O ano passou tão rápido que de repente estamos a poucos dias no Natal e do réveillon. Ano difícil de pós-pandemia, quando tivemos que retomar atividades presenciais arrastando conosco ranços do isolamento prolongado.
Foram várias mudanças. No modo de trabalho, que migrou para on-line e ainda vem se mantendo, houve avanço inegável e economicamente vantajoso nos custos e também nas distâncias, o que nos fez ganhar tempo e entender que podemos viver mais com menos.
Uma das maiores diferenças que ficaram claras depois de tudo o que passamos foi a introspecção. Ficar mais solitário, por causa das restrições que nos prenderam e afastaram do abraço, do agito, de encontros, reuniões e festas, encaminhou o olhar para dentro. Embora neste ano tudo tenha voltado à normalidade, digo, o comércio, as aulas, clubes, shows, gente nas ruas e bares e tudo mais, o que passamos nos mudou. Estamos diferentes.
Ficamos obrigados a conviver com a falta do calor humano. Se antes o excesso era a tônica vivida, veio a falta e nos empurrou para dentro de nós mesmos e encontramos ali uma ausência, um vazio para o qual tivemos que dar novos sentidos. Vazio antes encoberto pela vida agitada. Isso fez com que as pessoas percebessem que precisam se cuidar, olhar para si, escutar a si mesmas – e as consequências disso não são poucas.
Escutar-se é muito difícil e nos leva para o mundo da subjetividade. Isso faz com que nos encontremos com dificuldades, carências, a demanda de amor e a servidão voluntária, que não têm resposta e lugar mesmo quando o outro está presente. Assim, perdemos a referência de estar sempre nos referindo ao outro, expostos a seu olhar e presença. O olhar do outro tem extrema importância e nos afeta.

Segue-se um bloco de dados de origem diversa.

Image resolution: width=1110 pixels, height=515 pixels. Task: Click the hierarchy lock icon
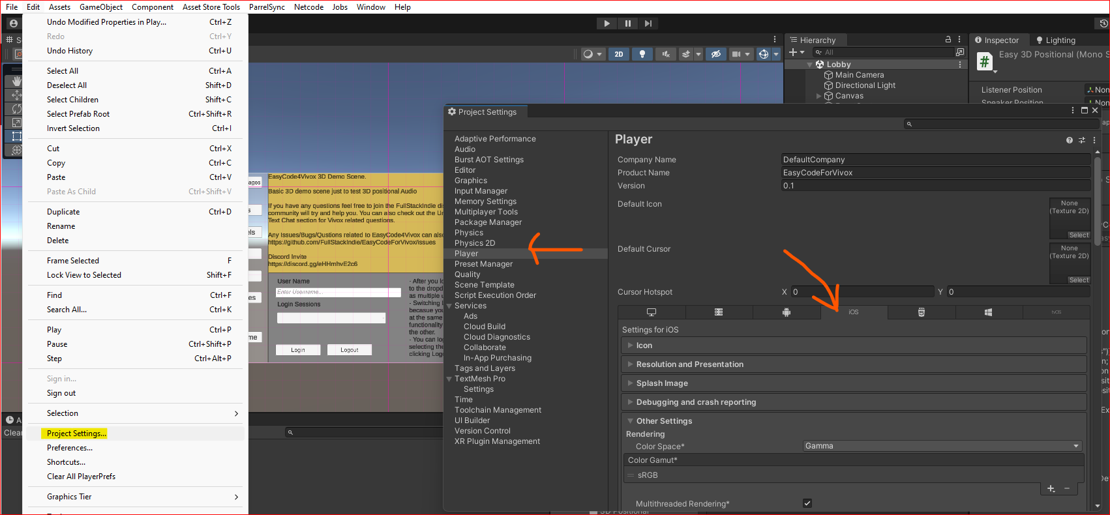point(948,40)
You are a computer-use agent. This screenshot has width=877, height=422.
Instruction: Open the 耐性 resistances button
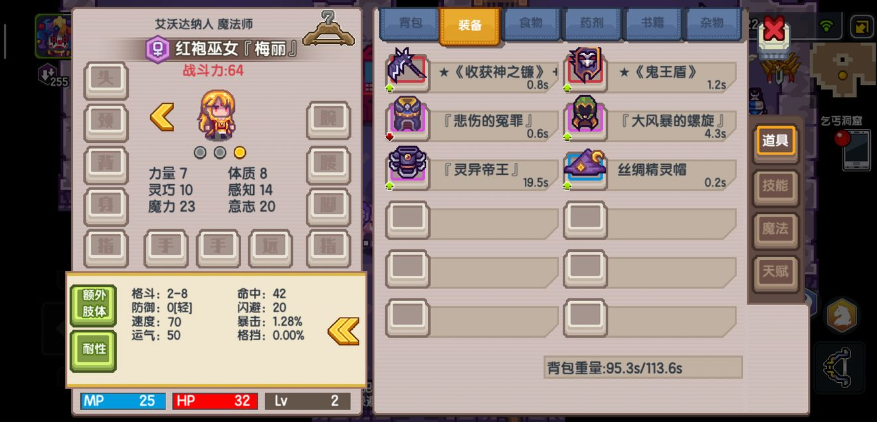(94, 350)
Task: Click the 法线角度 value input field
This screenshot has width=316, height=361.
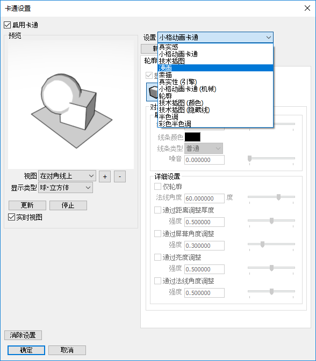Action: pos(204,198)
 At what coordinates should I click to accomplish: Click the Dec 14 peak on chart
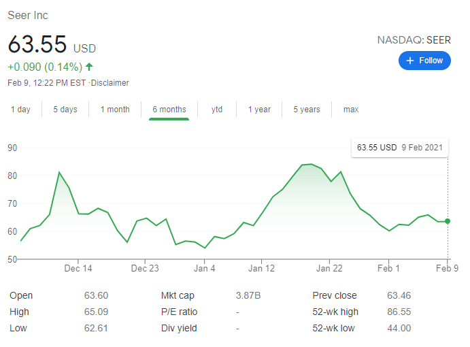(59, 172)
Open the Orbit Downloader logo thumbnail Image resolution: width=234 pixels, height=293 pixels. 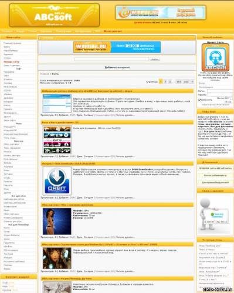pyautogui.click(x=57, y=181)
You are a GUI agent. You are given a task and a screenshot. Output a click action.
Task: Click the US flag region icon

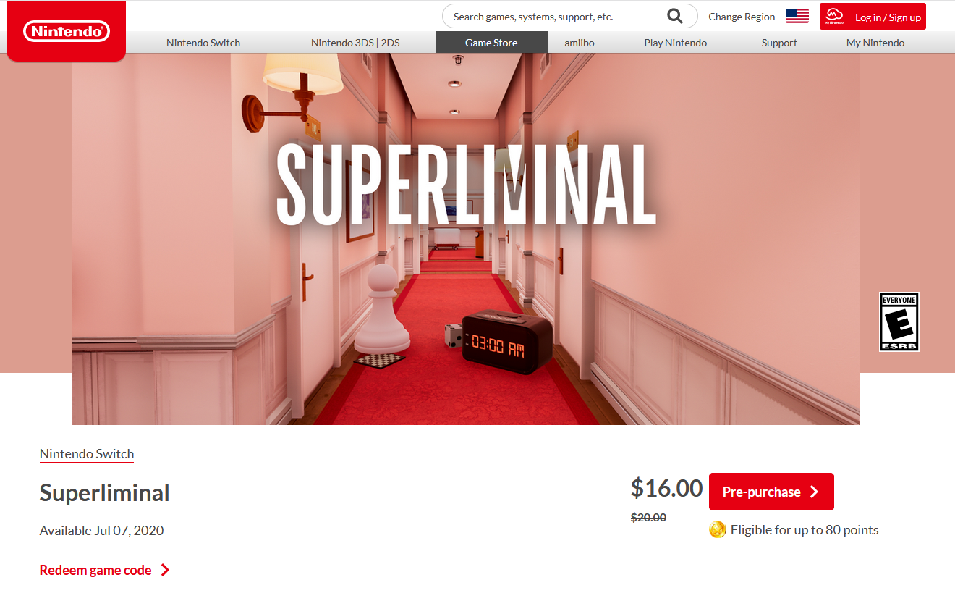[x=797, y=17]
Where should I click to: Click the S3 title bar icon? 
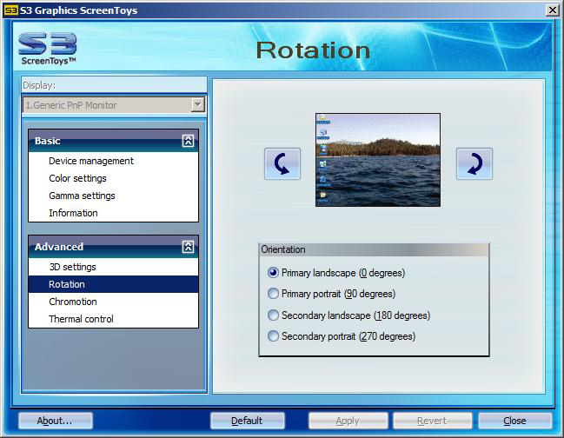click(x=10, y=10)
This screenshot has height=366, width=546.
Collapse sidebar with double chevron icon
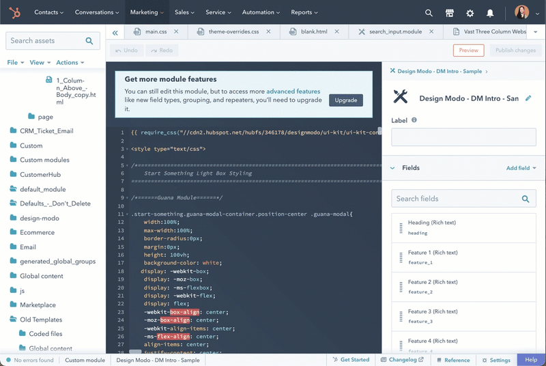click(115, 32)
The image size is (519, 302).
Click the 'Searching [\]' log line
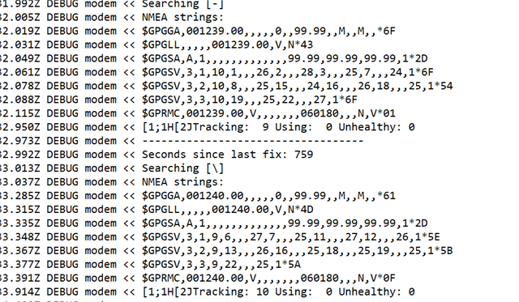click(112, 168)

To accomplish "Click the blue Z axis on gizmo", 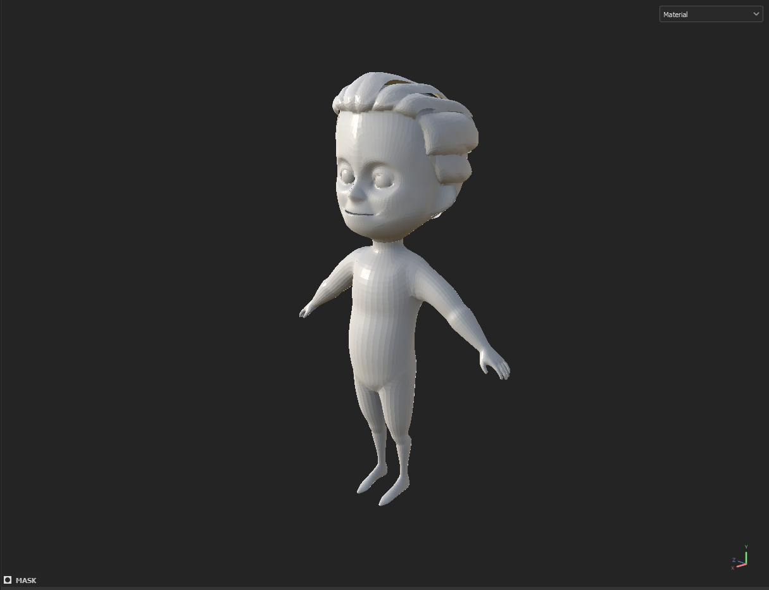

A demanda do outro não se pode atender toda e tampouco responder suficientemente. Entender isso muda as coisas. Toca a afetividade.
Por isso, a demanda pelo tratamento, os pedidos de socorro apareceram e proliferaram, evidenciando a necessidade de falar e ser escutado, fazendo com que as pessoas saiam do marasmo e se movam em direção a seu próprio desejo, tendo a oportunidade de vivificar pequenos detalhes, coisas simples.
Diante de nossa divisão entre consciência e inconsciente, da administração do narcisismo, da dissimetria entre a imagem que nunca coincide com o que somos, a falta de certezas e de verdade única que nos obriga a adotar uma ética para viver e tomar decisões, arcar com elas, se autorizando, nos coloca diante de conflitos, ansiedades e angústias.
A angústia é quando a falta nos falta. Quando queremos recobrir todas as faltas com certezas e nunca podemos admitir nossa versão vulnerável, divisões e a falta de síntese. Porque somos mesmo seres de falta, e deixar vago o espaço para que haja desejo é saudável. O problema é que as pessoas têm medo do espaço aberto e livre de garantias.
Absolutizar tudo é adoecer. Ser dono da certeza e do saber é negar a errância, nossa humanidade, e é, de fato, lidar com o real que está sempre a nos apontar a falha no planejado, o furo nos esquemas, o desarranjo do arrumado.
Portanto, se a clínica da psicanálise está neste momento recebendo muitas demandas, é pelo fato de a escuta proporcionar um remanso nas aflições, um azeite nas exigências do juízo crítico atormentador, um silêncio antes nunca praticado e que permite repouso à alma. Um tempo de recolhimento que nos ensinou a nos acolher a nós próprios, a nos abraçar em nossas imperfeições, a dar ao Outro o que é do Outro e só a ele pertence.
A função de tampar os buracos do mundo, como muitas pessoas acreditam ser possível, é engano que traz infelicidade. Afinal, nada mais frustrante do que correr o tempo todo atrás da felicidade, que não é uma constante. São apenas momentos que podemos ter.
A alegria é de outra cepa. É produto de uma vida com desejos realizados, mesmo que modestos e pequenos. É resultado da vida dirigida por um sujeito. Na vida, como na linguagem, toda frase precisa de um sujeito. Mesmo que oculto, mas ali, positivo e operante. Esta é a vida que vale a pena e é isso que pode proporcionar a genuína alegria, apesar da dor existencial inerente a toda vida que se sabe finita.